◆ Aim ◆
Reproduce the passage of the essay on praying with the monks between "I enter the" and "pages of psalms.", inclusive.

◆ Source extract ◆
○ ○ ○ ○ ○ ○ ○

Surely, this commandment that I am commanding you today is not too hard for you, nor is it too far away. It is not in heaven, that you should say, “Who will go up to heaven for us, and get it for us so that we may hear it and observe it?” Neither is it beyond the sea, that you should say, “Who will cross to the other side of the sea for us, and get it for us so that we may hear it and observe it?” No, the word is very near to you; it is in your mouth and in your heart for you to observe.


—Deuteronomy 30:11-14



Turn it, and turn it again, for everything is contained in it.


—Mishnah Avot 5:22



On my way to morning prayer at St. John’s Abbey in Minnesota, I take the long walk across the field, over the bridge, past the Eastern cottonwood trees, and down the walkway to the abbey church. The monks gather three times a day to pray and once for mass. During my week-long stay I’ve accepted the monks’ gracious invitation to join them for daily prayer. On this morning, the flat face of the Bauhaus-era chapel is pink and gray against the sunrise. The bell in the tower begins to clang, summoning worshipers to gather.

I enter the side door, winding down an aisle to the dark benches reserved for community guests. This is my third summer waking early to pray with the monks. I’ve learned after many mornings of repetition how to sort through the row of prayer books, identifying the order for the scattered canticles and hymns. A brother monk, robed in black, comes to the aid of the confused visitors in front of me.

For a moment after one of the brothers lights the candles, the room hums with stillness. I sit with my fellow supplicants as the monks file in, genuflect to the body suspended on the cross, and take their appointed seats. One of the oldest brothers in the community sits in the closest pew, bravely and tentatively scaling the step up to his perch. A thin monk, younger than most, is the soloist this week. He leads us as we chant through the pages of psalms.

When I pray with the Benedictines, I am struck by the pauses, long gaps the monks hold between the phrases. It’s strange to my ear to hear the words drop off in the middle of the sentence. I wait with the pause, listening for the others around us to know when to start praying the words again. I remember the first summer I prayed this way, my impatience to move on, unsure of when we would know it was time to begin the words of prayer again. Now, after several weeks at St. John’s, I’ve learned the gift in this practice of slow, communal recitation. I hear differently. The words have time to sit. There’s time for them to sink down, to work their way through me.

            The monks have offered me another surprising gift. Here at prayer I am held before the Scriptures, trapped with the assigned readings. Depending on the season, I find myself set before words I would not choose. Today I want nothing more than to get as far as I can from the epistle of Titus, the New Testament reading designated for this morning.

It is curious to me when Christians sense distance from the Old Testament, citing the life of Jesus as a corrective for what they perceive as a fierce and wrathful God of Israel. For every passage of the Gospels where Jesus is waxing on about birds, or drawing children near in defiance of cultural respectability, there is another Jesus who assigns swaths of rich people to eternal damnation and makes unsettling judgments about what happens inside our minds. Paul’s letters are chock full of frightening passages, scented with holiness and hellfire. I have seen violent readings from these epistles used to bind women to abusive marriages and to give excuse for pastors to refuse communion to whatever brand of impurity is on the market.

○ ○ ○ ○ ○ ○ ○

◆ Available data ◆

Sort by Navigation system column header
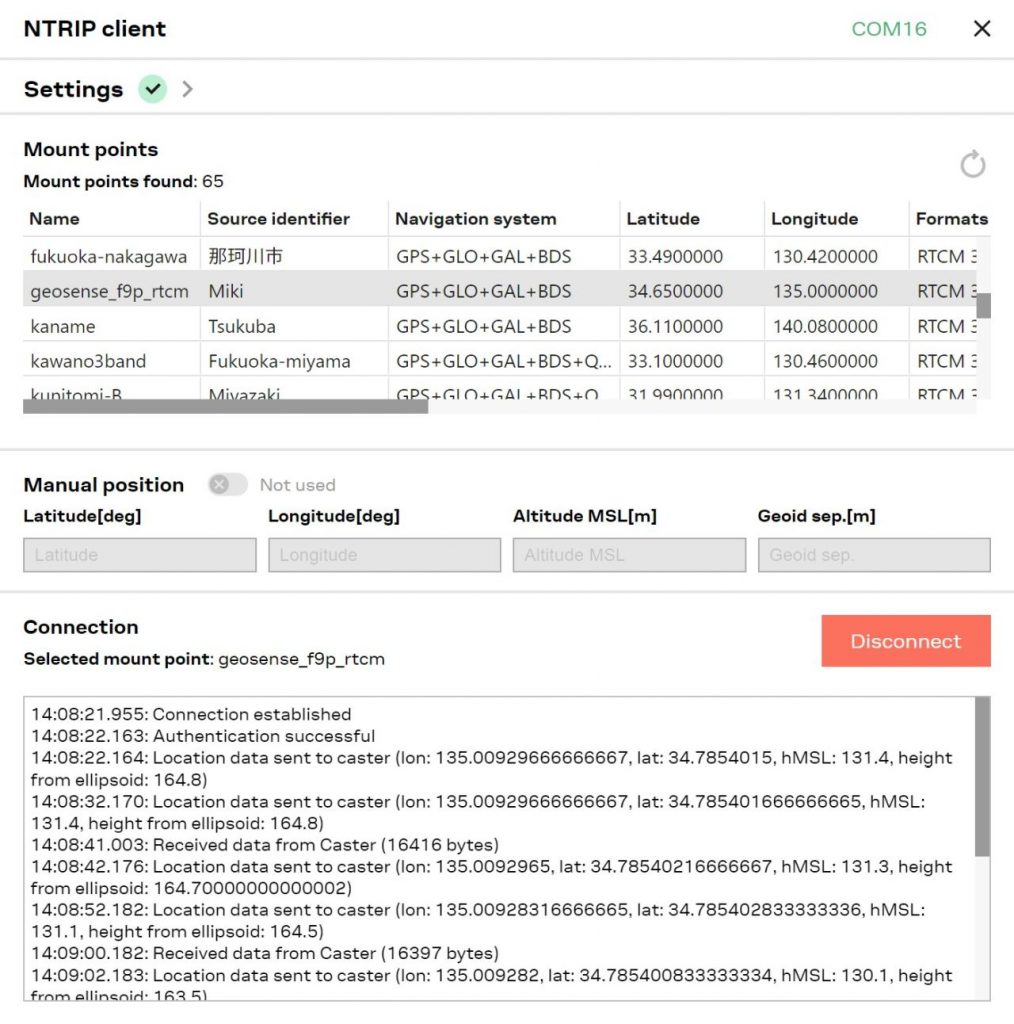1014x1024 pixels. coord(475,219)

○ ○ ○ ○ ○ ○ ○

◆ Solved exercise ◆
I enter the side door, winding down an aisle to the dark benches reserved for community guests. This is my third summer waking early to pray with the monks. I’ve learned after many mornings of repetition how to sort through the row of prayer books, identifying the order for the scattered canticles and hymns. A brother monk, robed in black, comes to the aid of the confused visitors in front of me.

For a moment after one of the brothers lights the candles, the room hums with stillness. I sit with my fellow supplicants as the monks file in, genuflect to the body suspended on the cross, and take their appointed seats. One of the oldest brothers in the community sits in the closest pew, bravely and tentatively scaling the step up to his perch. A thin monk, younger than most, is the soloist this week. He leads us as we chant through the pages of psalms.